Dear Piya,

Thank you for translating that Latin into English, I am really grateful for that.
Now I can get the idea better than before.

Just like Dave said, it would be much more interesting if you (or anyone here), who happens to find any Latin translation in any part of the Tipitaka, would share the translation to English, along with the Latin and Pali for comparison.
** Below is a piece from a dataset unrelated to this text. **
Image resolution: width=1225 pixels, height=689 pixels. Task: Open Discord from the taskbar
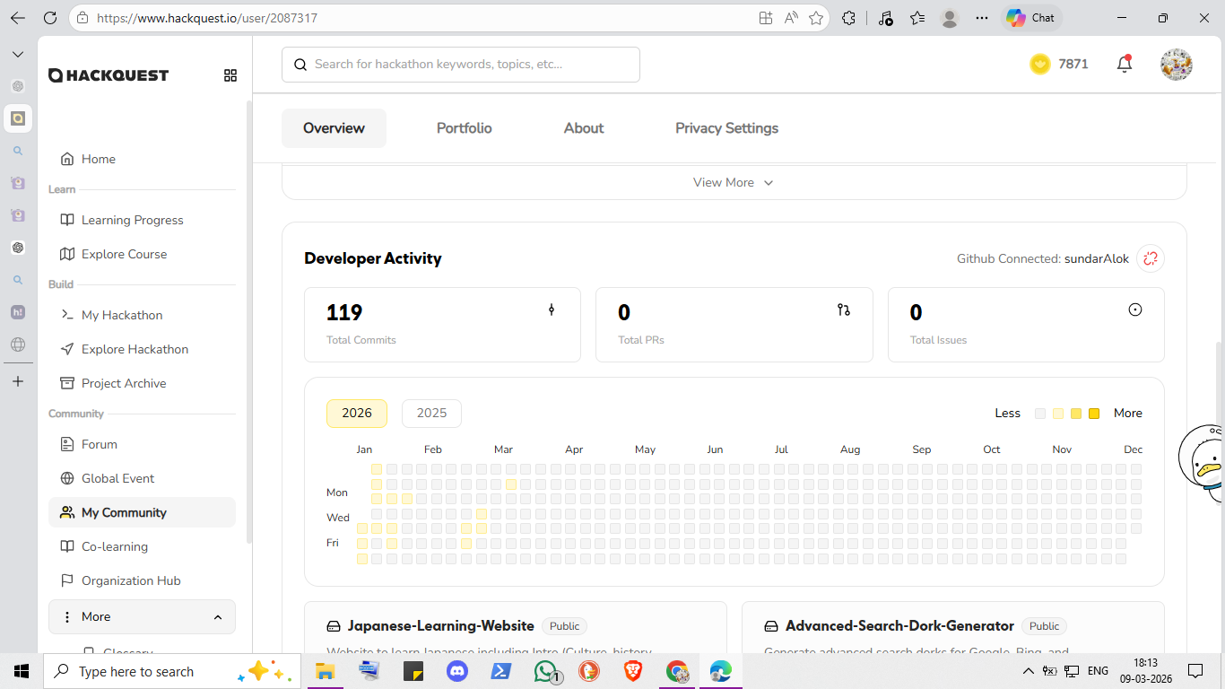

My Pali is still broken, a very newbie, how could i learn Latin? I'd better focus on one, rather than two, and mess up with all of them. So that's why, later when i find some other Latin translation from Pali, i will ask for your (or anyone's) help here.
Hopefully you (and everyone here) would not mind.


Anumodana,
Jo.

Piya Tan <dharmafarer@...> wrote: Dear Johan,

There is a small joke I often tell my friends: if you find any Latin
translation in the
Pali translations don't ask about it as it is about something unspeakable,
esp to
the Victorian scholars of yesteryears.

Anyway that age is gone, so here goes. Any other Pali or Latin enthusiast
could have
translated it for you, but let me bloat my ego:

[The elephant tells the dung beetle:]
I will not kill you with the foot,
Nor by the tusk, nor trunk,
But with my dung I will kill you:
Let filth destroy filth!

This is also obvious from the story context: the dung beetle is challenging
the elephant
to a duel! I think the moral is when an evil person tries to smear a good
person with
undeserved evil remarks, they will only fall back on him: like spitting at
the wind, or as
in Thailand, they say don't spit at the sky.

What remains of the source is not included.